Bühl: Anna Genkinger und Philipp Stolzenberger halten Siege im Ländle
Das internationale Fahrturnier in Bühl zählt nicht ohne Grund zu den größten Deutschlands. 120 Starter waren an diesem Wochenende in Bühl am Start, 15 Nationen kamen zusammen. Die Teilnehmer legten teils hunderte von Kilometer zurück um in den internationalen Zwei- und Drei-Sterne-Prüfungen der Ein- und Zweispänner an den Start zu gehen. Da die Prüfungen teils auch als WM-Qualifikationen bzw. Sichtungen galten, war das Niveau dementsprechend hoch.
So war unter anderem der mehrmalige Weltmeister Martin Hölle am Start. Der Ungar wurde seinem Favoritenstatus mehr als gerecht, er hatte die kombinierte Wertung der CAI3* Zweispänner nach Siegen in allen drei Teilprüfungen vor dem Österreicher Alexander Bösch sowie dem Schweizer Bruno Meier gewonnen. Bei den CAI3*-Einspännern siegte Anne Unzeitig, die nach Platz drei in der Dressur und Platz zwei im Gelände, mit einem beinah tadellosen Kegelparcours den Sack zu machte. Kelly Houtappels-Bruder, für Kanada am Start, belegte Rang zwei. Der Schweizer Mario Gandolfo wurde Dritter.
Baden-Württembergs Fahne hielt Anna Genkinger hoch. Mit ihrer bunten Fuchsstute Bella Donna fuhr die 26-jährige Fahrerin aus Pfalzgrafenweiler zum Sieg in der Drei-Sterne-Prüfung der Pony-Einspänner. Nach einem nicht ganz optimalen Start in der Dressur (Rang elf) arbeitete sich Genkinger mit Rang eins im Gelände und schließlich dem Sieg im Hindernisfahren ganz an die Spitze. Auch die weiteren Treppchen blieben in Deutschland: Sandra Schäfer wurde Zweite, Niels Grundmann Dritter. Edwin Kiefer hatte mit bärenstarken 50,11 Punkten die Dressur gewonnen, rutschte in Gelände und Kegelparcours allerdings nach hinten auf Rang 13 der Kombi-Wertung ab.
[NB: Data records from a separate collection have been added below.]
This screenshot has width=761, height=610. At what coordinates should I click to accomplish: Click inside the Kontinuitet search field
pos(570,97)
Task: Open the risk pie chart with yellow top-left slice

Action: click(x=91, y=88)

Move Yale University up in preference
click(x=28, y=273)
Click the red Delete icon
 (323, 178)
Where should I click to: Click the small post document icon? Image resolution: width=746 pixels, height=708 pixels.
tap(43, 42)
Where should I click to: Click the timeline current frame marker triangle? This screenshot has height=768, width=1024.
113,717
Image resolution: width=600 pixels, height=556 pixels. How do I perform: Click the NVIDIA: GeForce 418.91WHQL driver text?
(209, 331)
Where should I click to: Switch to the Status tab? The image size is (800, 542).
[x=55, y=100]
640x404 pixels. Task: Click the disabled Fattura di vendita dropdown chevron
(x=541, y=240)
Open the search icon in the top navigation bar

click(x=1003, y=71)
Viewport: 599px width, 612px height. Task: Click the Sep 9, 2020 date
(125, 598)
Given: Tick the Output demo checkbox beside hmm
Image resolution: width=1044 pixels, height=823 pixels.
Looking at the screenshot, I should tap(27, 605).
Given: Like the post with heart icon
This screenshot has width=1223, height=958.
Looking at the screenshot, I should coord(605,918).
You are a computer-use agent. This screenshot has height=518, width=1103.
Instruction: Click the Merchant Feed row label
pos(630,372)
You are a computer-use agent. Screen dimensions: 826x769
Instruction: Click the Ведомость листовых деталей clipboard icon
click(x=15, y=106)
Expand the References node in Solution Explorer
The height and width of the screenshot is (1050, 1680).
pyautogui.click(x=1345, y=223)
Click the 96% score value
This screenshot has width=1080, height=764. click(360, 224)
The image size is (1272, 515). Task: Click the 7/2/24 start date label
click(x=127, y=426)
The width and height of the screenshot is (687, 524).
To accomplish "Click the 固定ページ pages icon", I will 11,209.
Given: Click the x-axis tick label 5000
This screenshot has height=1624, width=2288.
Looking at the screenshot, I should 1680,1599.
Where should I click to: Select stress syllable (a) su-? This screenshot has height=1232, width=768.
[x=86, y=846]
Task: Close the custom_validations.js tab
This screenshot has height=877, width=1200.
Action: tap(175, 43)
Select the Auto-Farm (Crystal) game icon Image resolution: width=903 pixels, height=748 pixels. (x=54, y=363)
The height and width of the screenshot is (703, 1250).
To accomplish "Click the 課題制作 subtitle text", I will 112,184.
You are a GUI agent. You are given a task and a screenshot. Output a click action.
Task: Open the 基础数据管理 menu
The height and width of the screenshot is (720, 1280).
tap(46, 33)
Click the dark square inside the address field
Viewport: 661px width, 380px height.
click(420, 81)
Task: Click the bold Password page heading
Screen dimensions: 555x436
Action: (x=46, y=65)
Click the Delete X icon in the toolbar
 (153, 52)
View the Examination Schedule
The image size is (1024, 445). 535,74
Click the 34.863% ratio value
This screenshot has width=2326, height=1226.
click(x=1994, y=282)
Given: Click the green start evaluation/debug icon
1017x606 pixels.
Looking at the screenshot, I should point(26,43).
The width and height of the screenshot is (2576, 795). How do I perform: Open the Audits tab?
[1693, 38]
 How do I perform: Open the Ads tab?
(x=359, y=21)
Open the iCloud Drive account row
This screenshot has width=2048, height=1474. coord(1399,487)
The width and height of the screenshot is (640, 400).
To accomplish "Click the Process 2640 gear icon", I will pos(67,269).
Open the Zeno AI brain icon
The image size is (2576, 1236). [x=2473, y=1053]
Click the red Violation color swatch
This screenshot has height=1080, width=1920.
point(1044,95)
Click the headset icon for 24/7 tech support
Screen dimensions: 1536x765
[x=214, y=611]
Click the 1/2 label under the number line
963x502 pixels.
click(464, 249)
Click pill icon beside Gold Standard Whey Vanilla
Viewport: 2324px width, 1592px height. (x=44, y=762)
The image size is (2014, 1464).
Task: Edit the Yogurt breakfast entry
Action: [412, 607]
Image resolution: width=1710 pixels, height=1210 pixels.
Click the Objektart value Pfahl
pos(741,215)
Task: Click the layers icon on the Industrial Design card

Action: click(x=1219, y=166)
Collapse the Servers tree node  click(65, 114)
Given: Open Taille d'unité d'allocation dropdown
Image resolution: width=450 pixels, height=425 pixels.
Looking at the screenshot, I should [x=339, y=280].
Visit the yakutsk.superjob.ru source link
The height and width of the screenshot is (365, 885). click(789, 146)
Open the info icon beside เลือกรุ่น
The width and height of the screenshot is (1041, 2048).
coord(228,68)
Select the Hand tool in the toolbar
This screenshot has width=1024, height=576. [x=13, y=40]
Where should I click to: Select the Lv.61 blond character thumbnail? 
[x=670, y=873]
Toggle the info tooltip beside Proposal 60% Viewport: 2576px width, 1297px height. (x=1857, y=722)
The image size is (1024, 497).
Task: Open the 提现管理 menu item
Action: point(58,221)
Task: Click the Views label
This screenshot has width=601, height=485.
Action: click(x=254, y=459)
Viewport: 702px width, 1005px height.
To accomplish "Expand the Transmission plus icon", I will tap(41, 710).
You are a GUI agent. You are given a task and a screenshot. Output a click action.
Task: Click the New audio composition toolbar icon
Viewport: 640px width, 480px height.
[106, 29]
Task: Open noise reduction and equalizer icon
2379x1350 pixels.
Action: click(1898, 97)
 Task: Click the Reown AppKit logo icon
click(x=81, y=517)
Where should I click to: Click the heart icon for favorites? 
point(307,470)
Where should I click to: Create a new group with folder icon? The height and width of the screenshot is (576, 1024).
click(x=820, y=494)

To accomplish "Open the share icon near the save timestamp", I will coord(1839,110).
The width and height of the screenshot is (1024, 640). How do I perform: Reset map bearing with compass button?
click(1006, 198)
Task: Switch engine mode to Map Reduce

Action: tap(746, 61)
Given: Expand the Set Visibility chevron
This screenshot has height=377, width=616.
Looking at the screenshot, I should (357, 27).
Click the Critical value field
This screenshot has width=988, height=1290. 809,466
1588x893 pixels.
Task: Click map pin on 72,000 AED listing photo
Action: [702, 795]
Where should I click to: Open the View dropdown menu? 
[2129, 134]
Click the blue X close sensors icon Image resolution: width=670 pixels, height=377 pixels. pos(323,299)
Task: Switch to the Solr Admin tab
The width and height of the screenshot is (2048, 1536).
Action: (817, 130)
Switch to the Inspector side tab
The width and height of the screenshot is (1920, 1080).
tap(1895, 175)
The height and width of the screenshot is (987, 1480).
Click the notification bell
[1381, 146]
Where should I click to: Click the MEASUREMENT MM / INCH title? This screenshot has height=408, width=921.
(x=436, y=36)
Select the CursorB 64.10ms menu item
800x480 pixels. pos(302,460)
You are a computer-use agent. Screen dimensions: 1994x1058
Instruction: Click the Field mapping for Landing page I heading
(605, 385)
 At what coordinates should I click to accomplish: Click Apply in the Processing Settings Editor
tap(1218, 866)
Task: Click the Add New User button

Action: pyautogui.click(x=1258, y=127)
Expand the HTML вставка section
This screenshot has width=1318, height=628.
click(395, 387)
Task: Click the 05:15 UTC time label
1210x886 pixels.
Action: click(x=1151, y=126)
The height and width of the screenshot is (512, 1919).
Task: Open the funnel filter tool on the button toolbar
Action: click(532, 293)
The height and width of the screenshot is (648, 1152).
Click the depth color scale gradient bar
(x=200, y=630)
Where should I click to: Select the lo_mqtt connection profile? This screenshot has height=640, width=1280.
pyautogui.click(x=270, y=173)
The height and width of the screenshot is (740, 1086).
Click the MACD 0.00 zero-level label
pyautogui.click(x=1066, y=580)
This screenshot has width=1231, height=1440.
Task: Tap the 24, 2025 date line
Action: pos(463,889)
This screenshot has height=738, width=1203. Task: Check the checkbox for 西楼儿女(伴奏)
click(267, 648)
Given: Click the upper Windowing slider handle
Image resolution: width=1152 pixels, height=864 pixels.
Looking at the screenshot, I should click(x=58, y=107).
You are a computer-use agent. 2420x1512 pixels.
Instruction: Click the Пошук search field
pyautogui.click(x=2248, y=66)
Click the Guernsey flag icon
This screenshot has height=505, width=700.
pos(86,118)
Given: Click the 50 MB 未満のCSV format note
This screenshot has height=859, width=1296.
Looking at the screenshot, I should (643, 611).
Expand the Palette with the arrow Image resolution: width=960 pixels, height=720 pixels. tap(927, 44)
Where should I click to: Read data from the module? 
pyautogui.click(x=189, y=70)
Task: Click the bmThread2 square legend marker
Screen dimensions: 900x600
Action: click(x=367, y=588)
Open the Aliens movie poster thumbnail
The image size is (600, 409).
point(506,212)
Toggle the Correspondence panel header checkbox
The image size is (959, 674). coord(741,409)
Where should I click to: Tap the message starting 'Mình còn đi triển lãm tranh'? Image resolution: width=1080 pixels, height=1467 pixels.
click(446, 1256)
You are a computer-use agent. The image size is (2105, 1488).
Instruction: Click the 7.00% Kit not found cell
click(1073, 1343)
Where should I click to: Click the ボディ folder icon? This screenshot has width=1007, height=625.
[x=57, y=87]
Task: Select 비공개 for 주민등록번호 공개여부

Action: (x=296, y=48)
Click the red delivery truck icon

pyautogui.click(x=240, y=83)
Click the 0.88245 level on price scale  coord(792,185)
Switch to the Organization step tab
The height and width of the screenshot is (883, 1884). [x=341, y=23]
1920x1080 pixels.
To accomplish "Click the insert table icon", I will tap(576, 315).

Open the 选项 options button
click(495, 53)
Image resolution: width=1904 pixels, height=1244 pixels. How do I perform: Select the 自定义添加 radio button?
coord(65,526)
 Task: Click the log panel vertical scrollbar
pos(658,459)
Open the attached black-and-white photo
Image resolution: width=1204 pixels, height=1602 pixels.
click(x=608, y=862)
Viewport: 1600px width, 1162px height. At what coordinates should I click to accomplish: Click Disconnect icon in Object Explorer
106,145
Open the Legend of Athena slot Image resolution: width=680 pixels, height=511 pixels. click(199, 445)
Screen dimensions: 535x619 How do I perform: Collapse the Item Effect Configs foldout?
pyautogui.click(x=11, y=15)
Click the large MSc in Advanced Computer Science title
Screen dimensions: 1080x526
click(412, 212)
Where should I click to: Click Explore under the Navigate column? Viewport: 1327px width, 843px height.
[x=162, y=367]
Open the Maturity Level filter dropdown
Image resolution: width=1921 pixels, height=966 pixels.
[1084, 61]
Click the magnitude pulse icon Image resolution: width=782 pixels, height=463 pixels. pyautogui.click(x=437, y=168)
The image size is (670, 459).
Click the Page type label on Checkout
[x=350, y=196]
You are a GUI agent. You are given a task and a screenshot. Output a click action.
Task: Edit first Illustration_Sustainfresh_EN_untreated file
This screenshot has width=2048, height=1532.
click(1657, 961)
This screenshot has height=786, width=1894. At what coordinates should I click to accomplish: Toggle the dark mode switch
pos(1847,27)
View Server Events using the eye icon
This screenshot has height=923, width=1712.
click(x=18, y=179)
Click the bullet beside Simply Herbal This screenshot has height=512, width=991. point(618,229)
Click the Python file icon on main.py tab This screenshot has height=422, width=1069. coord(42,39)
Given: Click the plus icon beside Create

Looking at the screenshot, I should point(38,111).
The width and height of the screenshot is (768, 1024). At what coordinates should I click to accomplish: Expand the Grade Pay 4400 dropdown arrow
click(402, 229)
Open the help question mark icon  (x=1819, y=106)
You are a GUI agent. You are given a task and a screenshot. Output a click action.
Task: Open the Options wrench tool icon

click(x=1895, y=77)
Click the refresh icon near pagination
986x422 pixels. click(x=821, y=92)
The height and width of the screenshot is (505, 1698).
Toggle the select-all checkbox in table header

Bei den Pony-Zweispännern siegte Antonia Brechtken für die schwarz-rot-goldene Equipe. Birgit Kohlweiß aus Weil der Stadt fuhr auf Rang sieben. Erfreuliche Nachrichten für das Ländle auch auf Zwei-Sterne-Niveau: Jochen Weber musste lediglich der Schweizerin Lea Schmidlin den Vortritt lassen. Er hatte sowohl das Gelände, als auch den Hindernisparcours für sich entschieden. Philipp Stolzenberger entschied mit Galileo die Pony-Junioren-Prüfung für sich. Der 15-jährige Fahrer aus Sandhausen hatte äußerst souverän alle drei Teilbewerbe gewonnen.
In der nächsten Ausgabe des Reiterjournals blicken wir hinter die Kulissen des Turnierklassikers in Bühl. Die Turnierleiter Henning Lemcke und Gattin Dr. Laura Oberlin gaben der Reiterjournal-Redaktion spannende Einblicke am Rande der sportlichen Wettbewerbe. (akb)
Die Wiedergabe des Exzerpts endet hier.